2019 year of contraction for Texas upstream industry
Published by Nicholas Woodroof,
The index achieved its cyclical peak in February and declined for 10 straight months to finish the year at 193.6 in December, down 9.1% from the December 2018 TPI of 213.1. Through December, the Texas Petro Index has lost 9.4% of its value since the February cyclical peak. “The TPI was actually first knocked off its growth track in the fourth quarter of 2018 with sharp declines in crude oil prices, but then recovered in early 2019 before embarking on a sustained decline for the balance of the year,” said Karr Ingham, Alliance Petroleum Economist and creator of the Texas Petro Index. Ingham released the results of the year-end 2019 Texas Petro Index at a news conference in Houston on Tuesday.
The year was characterised by lower wellhead prices for crude oil and natural gas compared to 2018, a declining rig count, decreases in drilling permits issued, and lower numbers of oil and gas well completions. Total statewide industry employment is down as well, though curiously oil and gas “extraction” employment – employees on the payrolls of operating and producing companies – continued to increase through year-end, with the sharp employment declines coming in the “support activities” sector, which includes service and drilling companies.
“Unlike the previous two contractions, crude oil prices actually stabilised in 2019, helping to sustain higher levels of E&P activity than would otherwise be the case in a sharply declining price environment, and this helped to sustain industry employment on the operating/producing side of the industry employment ledger,” said Ingham. Ingham noted that in 2008-2009, crude oil prices peaked and then fell by over 70% in just eight months. In 2014, the price of crude oil peaked in June before entering into a 20-month, roughly 80% decline (in terms of daily prices). In 2019 the annual average WTI posted price was down by about 13% compared to 2018, but following the sharp decline in the fourth quarter 2018 prices recovered to above US$50 and were steady for the balance of the year. “It was simply a year of stable US$53-54 oil, and while that’s obviously not the recipe for industry expansion, one can easily imagine a scenario much worse because we’ve seen it the past two downturns,” said Ingham.

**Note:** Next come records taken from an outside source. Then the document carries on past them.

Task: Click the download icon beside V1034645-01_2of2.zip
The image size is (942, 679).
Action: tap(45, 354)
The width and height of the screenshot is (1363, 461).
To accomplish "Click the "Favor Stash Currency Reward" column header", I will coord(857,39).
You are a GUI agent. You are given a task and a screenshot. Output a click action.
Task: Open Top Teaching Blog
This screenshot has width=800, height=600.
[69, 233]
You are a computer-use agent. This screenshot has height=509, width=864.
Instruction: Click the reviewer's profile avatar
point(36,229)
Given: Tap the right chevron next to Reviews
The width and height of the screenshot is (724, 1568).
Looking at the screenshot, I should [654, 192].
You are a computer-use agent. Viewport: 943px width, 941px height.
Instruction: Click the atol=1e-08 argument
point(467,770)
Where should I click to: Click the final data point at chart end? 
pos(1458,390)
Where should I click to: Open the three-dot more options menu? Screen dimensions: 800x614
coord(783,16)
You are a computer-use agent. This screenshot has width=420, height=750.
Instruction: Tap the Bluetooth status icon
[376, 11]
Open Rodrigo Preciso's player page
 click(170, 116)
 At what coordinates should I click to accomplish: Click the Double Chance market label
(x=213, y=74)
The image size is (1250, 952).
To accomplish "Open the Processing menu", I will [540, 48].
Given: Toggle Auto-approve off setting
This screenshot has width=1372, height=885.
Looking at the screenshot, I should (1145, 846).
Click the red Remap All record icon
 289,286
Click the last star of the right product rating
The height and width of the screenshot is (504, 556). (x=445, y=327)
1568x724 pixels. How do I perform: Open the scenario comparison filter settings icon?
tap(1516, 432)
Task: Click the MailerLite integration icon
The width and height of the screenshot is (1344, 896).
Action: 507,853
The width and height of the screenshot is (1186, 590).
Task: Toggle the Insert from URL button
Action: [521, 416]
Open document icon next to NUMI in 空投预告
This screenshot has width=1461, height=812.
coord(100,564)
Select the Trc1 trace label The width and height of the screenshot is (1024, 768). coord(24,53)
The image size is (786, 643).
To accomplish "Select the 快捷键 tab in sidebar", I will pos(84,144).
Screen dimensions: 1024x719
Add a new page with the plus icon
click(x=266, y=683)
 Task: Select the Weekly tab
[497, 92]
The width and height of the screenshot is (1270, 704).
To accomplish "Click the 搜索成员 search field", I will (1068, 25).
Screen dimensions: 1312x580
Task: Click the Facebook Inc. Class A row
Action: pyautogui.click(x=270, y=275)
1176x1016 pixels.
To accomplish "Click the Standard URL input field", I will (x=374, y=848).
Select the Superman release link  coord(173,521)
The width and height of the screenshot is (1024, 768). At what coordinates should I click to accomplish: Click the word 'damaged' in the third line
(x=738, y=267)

Activity levels increased steadily through October 2018, with crude oil prices climbing to over US$67 on average that month (and over US$70 daily pricing early in the month). Crude oil prices in 2019 were effectively US$15-20 lower compared to those peaks, and that will always push the rig count lower along with permits, completion, and industry employment, said Ingham. Other factors weighed on activity levels as well, said Ingham, most notably the associated gas issues that only worsened in 2019 as operators struggled to find disposition solutions for the undesired natural gas. In some cases, that simply meant the crude oil wells were never drilled in the first place, pushing activity levels yet further downward, he said.
The statewide rig count averaged 463 in 2019 down about 10% from the 2018 annual average of 514. The December monthly average rig count of 406 was down by over 23% compared to 531 rigs on average in December 2018. The number of drilling permits issued was down by over 12% for the year, while crude oil well completions were off by some 18%.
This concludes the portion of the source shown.